The light, sweet crude oil contract for February delivery gained more than $1.40/bbl on the New York market Jan. 11. Analysts said evidence of supply cuts by major producers offset a stronger-than-expected climb in US oil inventories.
US commercial crude oil inventories, excluding the Strategic Petroleum Reserve, increased 4.1 million bbl for the week ended Jan. 6 from the previous week, said the Energy Information Administration’s report (OGJ Online, Jan. 11, 2016).
The latest estimated total was 483.1 million bbl, putting US crude inventories at the upper limit of the average range for this time of year, EIA said. US crude stockpiles ended 2016 with a 7.1 million-bbl drop.
BMI Research said its own calculations indicate a positive initial compliance to the production-cut agreement by members of the Organization of Petroleum Exporting Countries and some non-OPEC producers. Current compliance appears to be about 73%, BMI Research said.
“However, we note the Gulf Cooperation Council countries that have reportedly enacted the bulk of the production cuts are currently in the lowest domestic demand period of the year,” BMI Research said, which suggests that production could increase with increased demand.
Kuwait and Oman earlier this month said they had cut production. Falah Alamri, general director of the State Oil Marketing Co. in Baghdad, told the Wall Street Journal that Iraq has cut crude oil production by more than 150,000 b/d from October. Some analysts doubt Iraq will cut by 210,000 b/d as it has agreed.
Saudi Arabia has reduced oil production to less than 10 million b/d, which is below its targeted level, Saudi Arabia Energy Minister Khalid Al-Falih told participants at an energy conference in Abu Dhabi. He said Saudi will consider renewing its pledge to cut crude output in 6 months.
The Weekly Petroleum Status Report said US oil producers added 176,000 b/d for a total of 8.946 million b/d for the week ended Jan. 6, marking the highest US production level since mid-April 2016. The Lower 48 contributed a weekly gain of 190,000 b/d, which was offset by a 14,000-b/d decline in Alaska.
The February crude oil contract on the New York Mercantile Exchange increased $1.43 on Jan. 11 to close at $52.25/bbl. The March contract gained $1.36 to $53.06/bbl.

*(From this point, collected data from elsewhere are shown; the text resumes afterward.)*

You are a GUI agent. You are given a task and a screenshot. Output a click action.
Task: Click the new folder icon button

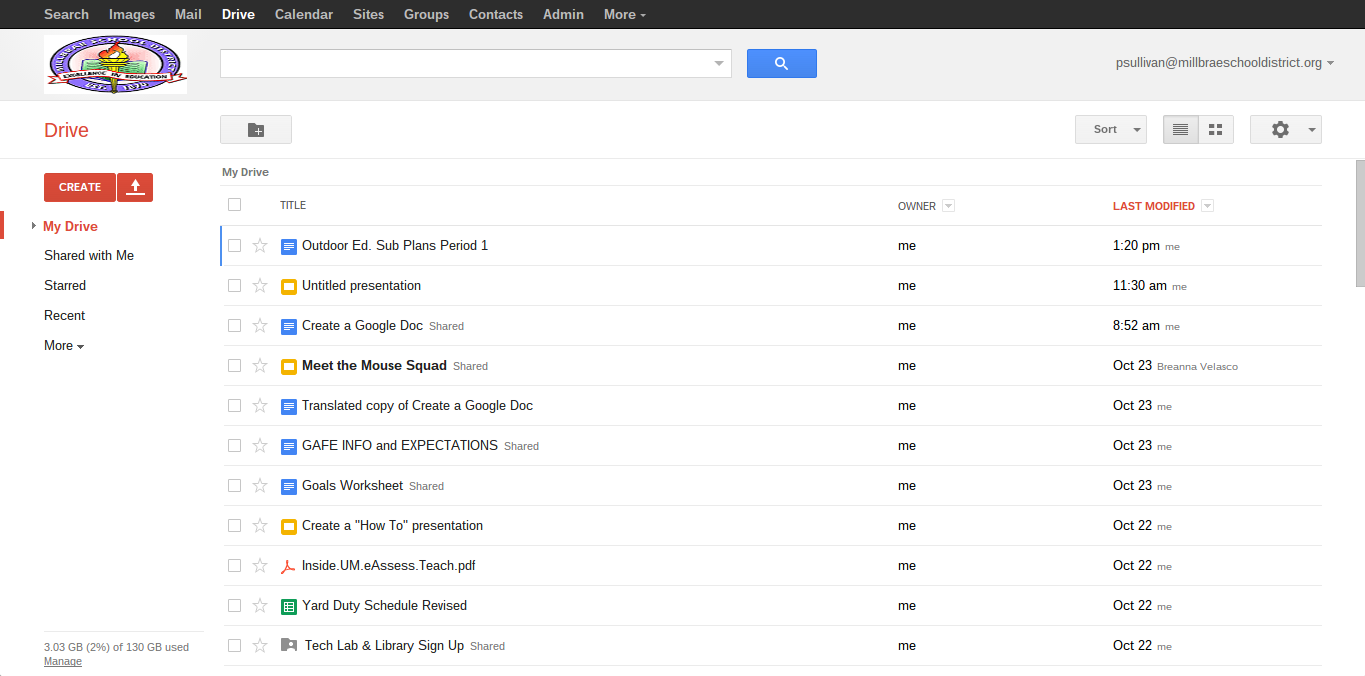tap(256, 130)
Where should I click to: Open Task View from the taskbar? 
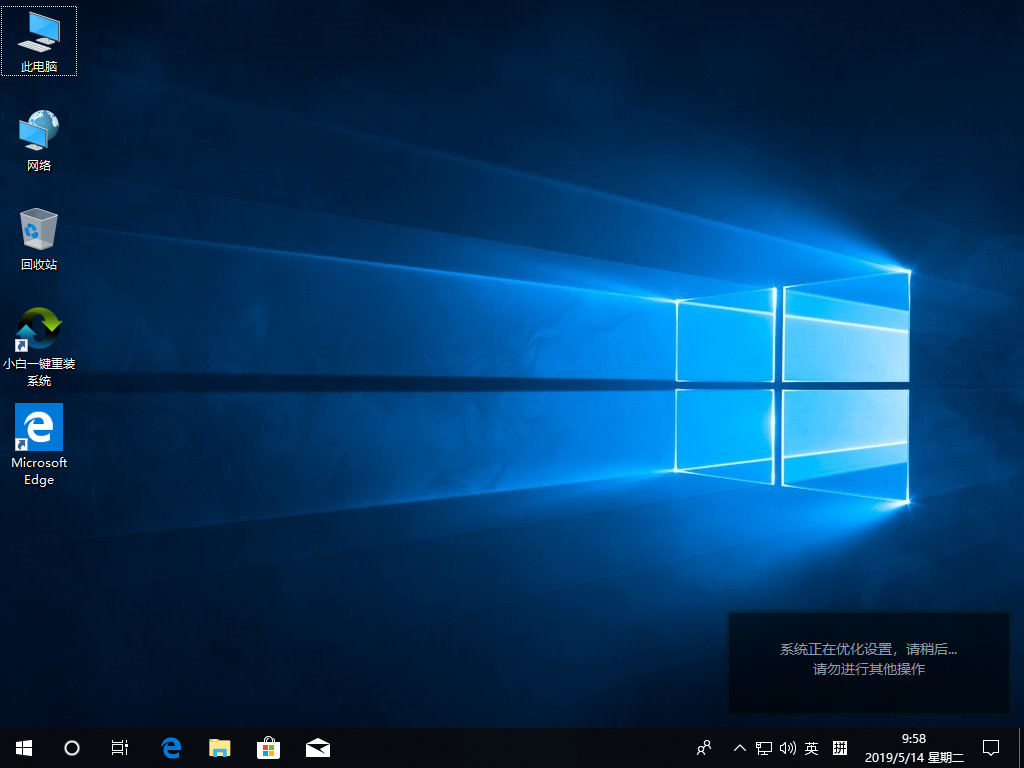[x=119, y=747]
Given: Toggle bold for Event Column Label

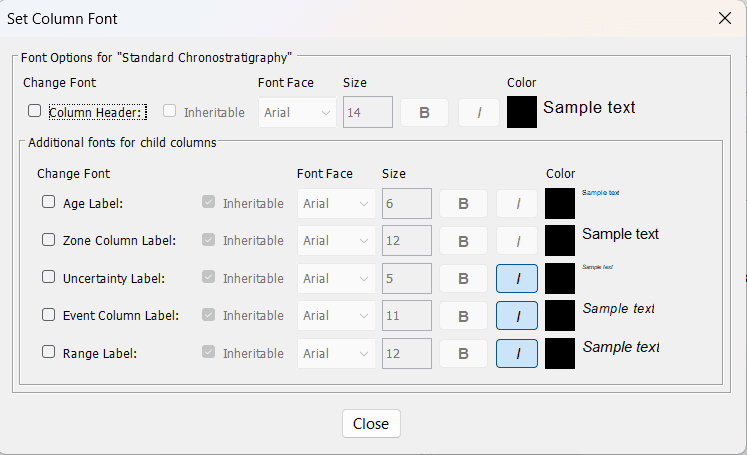Looking at the screenshot, I should pos(463,316).
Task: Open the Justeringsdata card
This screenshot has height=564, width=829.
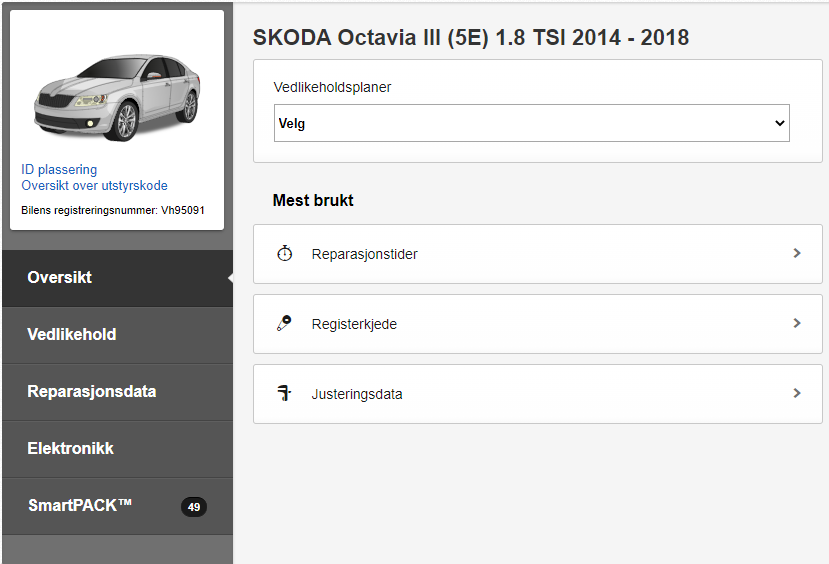Action: (x=538, y=393)
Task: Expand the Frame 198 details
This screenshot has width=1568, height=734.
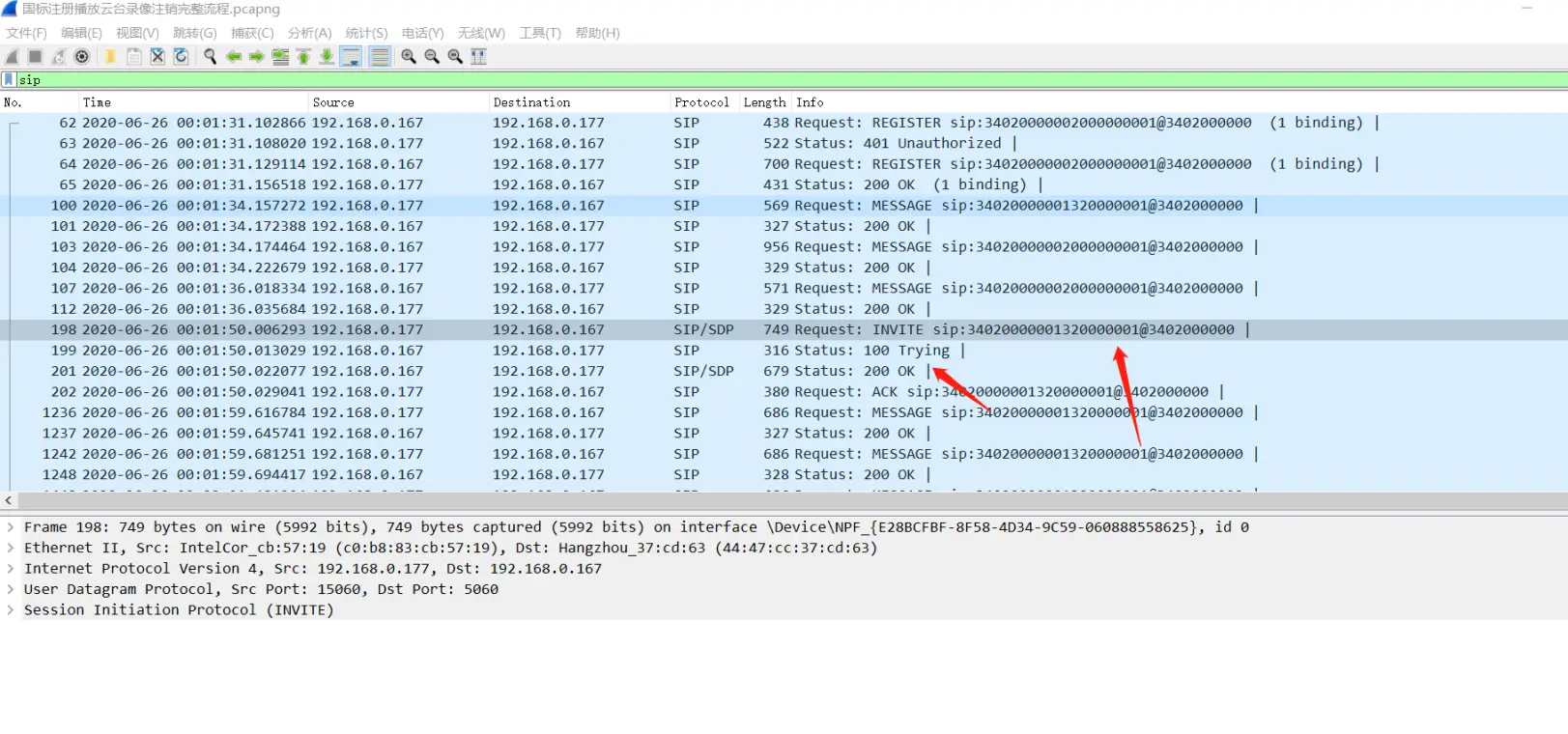Action: (x=11, y=527)
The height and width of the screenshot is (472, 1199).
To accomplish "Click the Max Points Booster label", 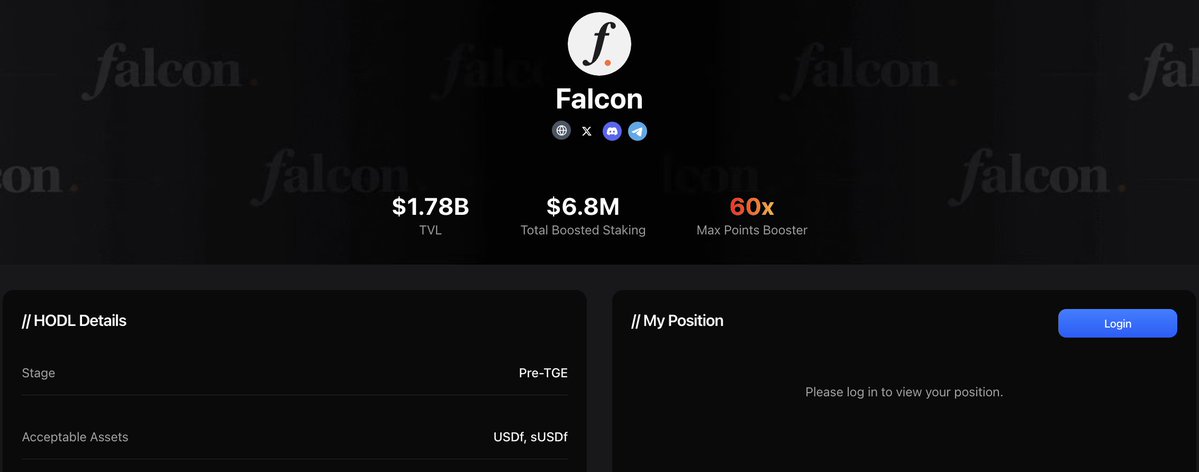I will pos(752,229).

The NYMEX natural gas price for February delivery dropped 5¢ to $3.22/MMbtu. The Henry Hub spot gas price closed at $3.28/MMbtu, up 7¢.
Heating oil for February climbed 4¢ on Jan. 11 to a rounded $1.65/gal. Reformulated gasoline stock for oxygenate blending for February also gained 4¢ to a rounded $1.59/gal.
The Brent crude contract for March on London’s ICE was up $1.46 to $55.10/bbl. The April contract increased $1.34 to $55.60/bbl. Gas oil for January closed Jan. 11 at $487/tonne, up $4.25.
The average price for OPEC’s basket of benchmark crudes for Jan. 11 was $50.98/bbl, down 48¢.